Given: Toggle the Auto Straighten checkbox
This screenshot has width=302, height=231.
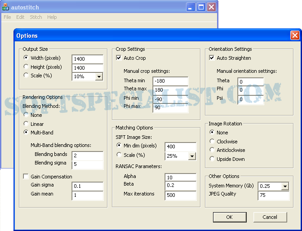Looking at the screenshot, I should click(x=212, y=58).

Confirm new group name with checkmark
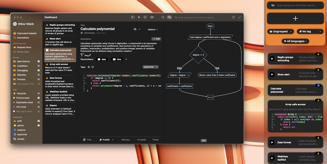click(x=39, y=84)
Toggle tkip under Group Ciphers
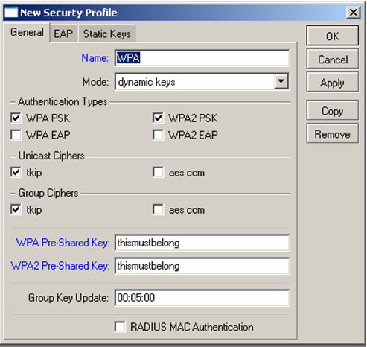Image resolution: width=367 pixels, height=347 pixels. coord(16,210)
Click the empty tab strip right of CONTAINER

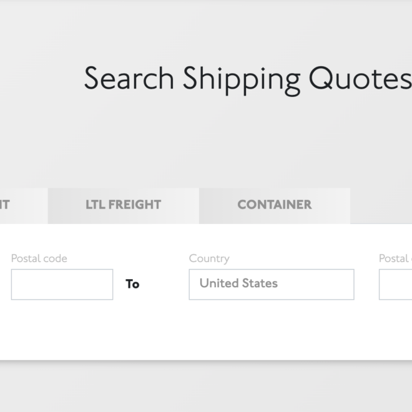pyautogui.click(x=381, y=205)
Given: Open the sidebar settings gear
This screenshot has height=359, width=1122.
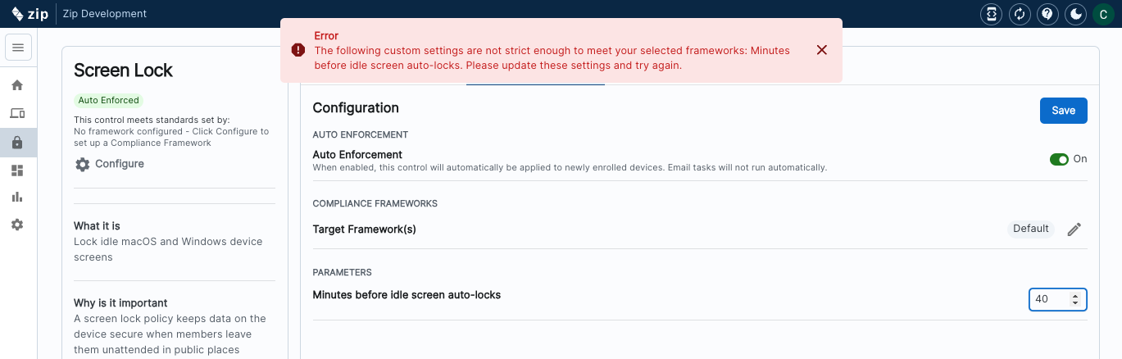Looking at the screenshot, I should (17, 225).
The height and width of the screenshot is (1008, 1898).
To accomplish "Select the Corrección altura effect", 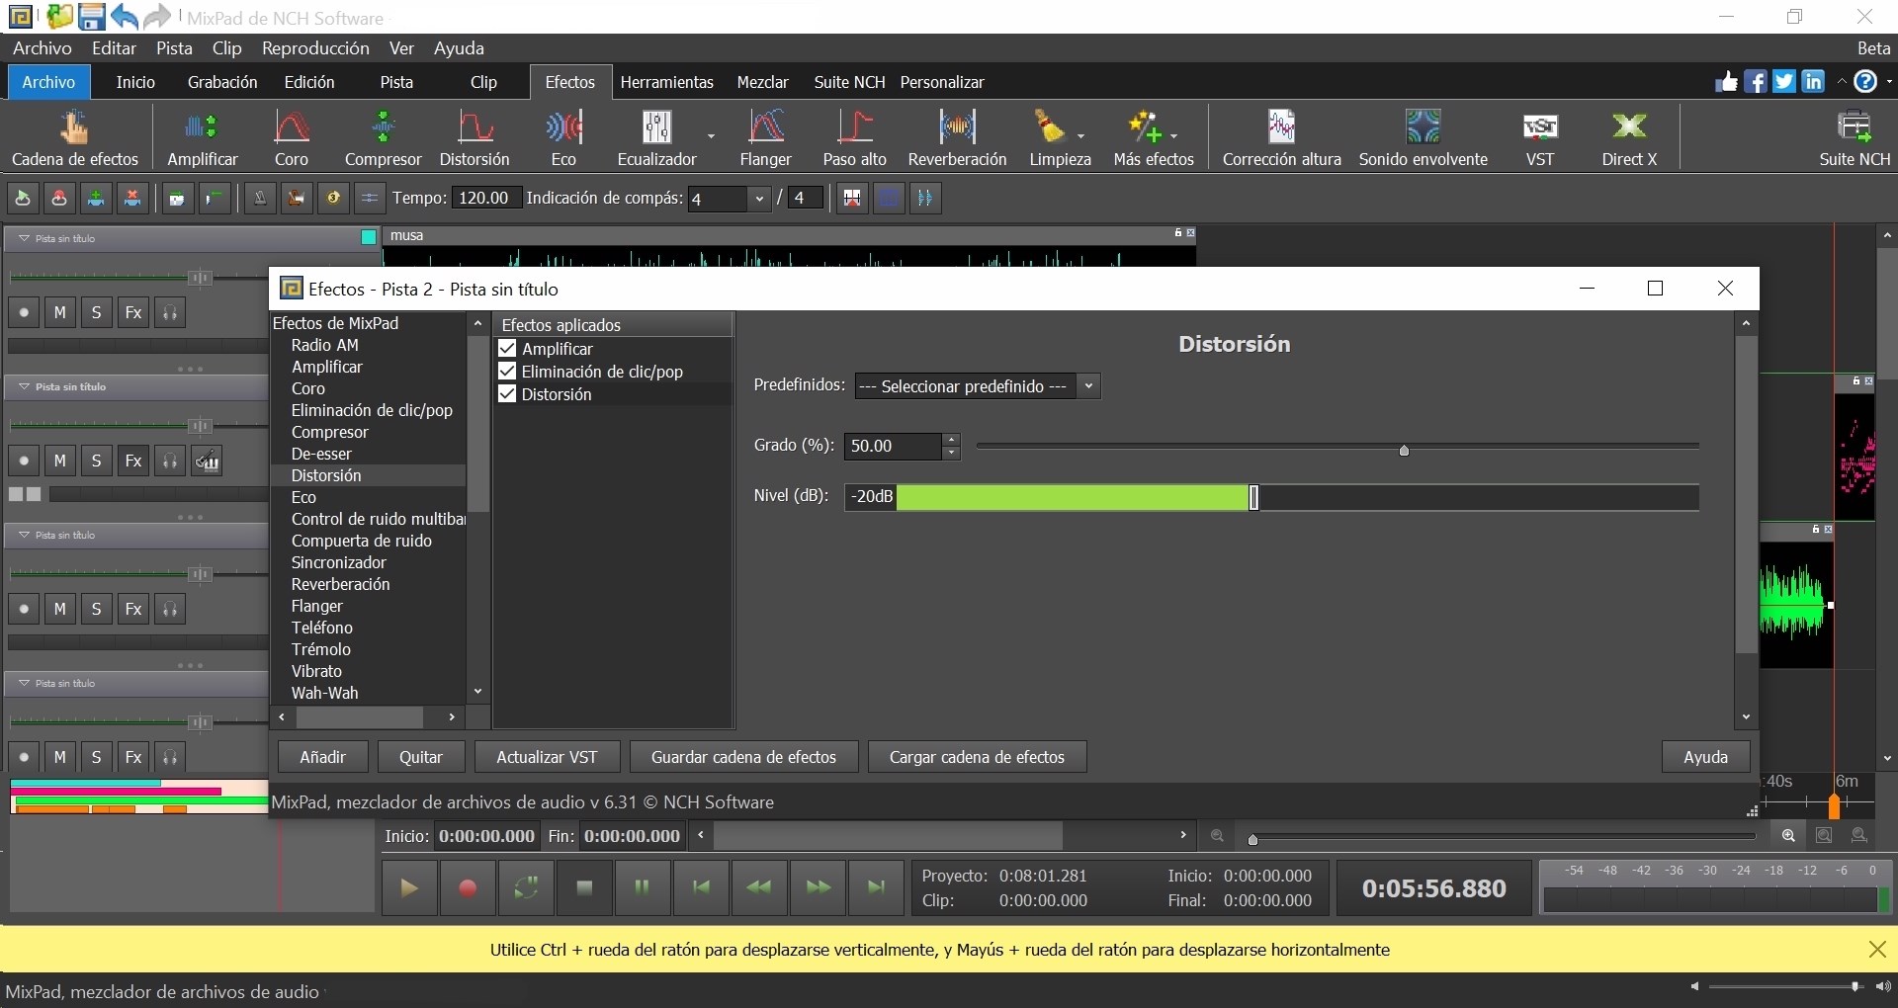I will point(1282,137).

*SET TASK*
Retype everything above from the line that contains "Confirm new group name with checkmark" down to the line that contains "pyautogui.click(x=381, y=205)", including both of those lines, and leave the pictures out.

*SOLVED EXERCISE*
Confirm new group name with checkmark
click(x=39, y=84)
Toggle tkip under Group Ciphers
Image resolution: width=367 pixels, height=347 pixels. coord(16,210)
Click the empty tab strip right of CONTAINER

pyautogui.click(x=381, y=205)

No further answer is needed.